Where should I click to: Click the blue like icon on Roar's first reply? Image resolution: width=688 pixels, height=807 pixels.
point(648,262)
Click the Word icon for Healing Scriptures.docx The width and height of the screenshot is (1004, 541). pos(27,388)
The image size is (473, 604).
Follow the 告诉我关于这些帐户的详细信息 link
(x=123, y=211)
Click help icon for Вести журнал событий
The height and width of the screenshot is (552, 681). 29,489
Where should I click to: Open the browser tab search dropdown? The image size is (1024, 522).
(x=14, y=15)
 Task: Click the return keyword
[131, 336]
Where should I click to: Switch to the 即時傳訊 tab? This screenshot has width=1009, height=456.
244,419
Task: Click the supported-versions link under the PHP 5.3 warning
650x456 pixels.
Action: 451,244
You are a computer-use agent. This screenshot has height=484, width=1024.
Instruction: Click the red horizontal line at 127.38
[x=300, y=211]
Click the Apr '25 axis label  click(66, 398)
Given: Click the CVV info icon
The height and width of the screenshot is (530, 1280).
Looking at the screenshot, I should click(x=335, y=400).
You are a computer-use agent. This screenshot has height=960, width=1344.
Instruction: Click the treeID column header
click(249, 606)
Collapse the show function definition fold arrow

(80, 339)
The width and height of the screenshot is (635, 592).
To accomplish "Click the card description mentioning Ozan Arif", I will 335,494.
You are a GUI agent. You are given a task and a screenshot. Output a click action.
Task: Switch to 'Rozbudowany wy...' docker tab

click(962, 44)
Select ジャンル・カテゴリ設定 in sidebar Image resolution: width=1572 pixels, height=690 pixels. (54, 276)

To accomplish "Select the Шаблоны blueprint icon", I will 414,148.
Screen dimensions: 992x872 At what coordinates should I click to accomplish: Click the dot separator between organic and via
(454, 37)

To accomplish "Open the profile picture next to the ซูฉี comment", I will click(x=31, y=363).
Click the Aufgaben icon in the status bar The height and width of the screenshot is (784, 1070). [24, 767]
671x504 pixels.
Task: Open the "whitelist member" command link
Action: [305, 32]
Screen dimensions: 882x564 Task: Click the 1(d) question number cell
+===+
Say how many lines of the preceding data include the word "computer". The number is the whole answer.

2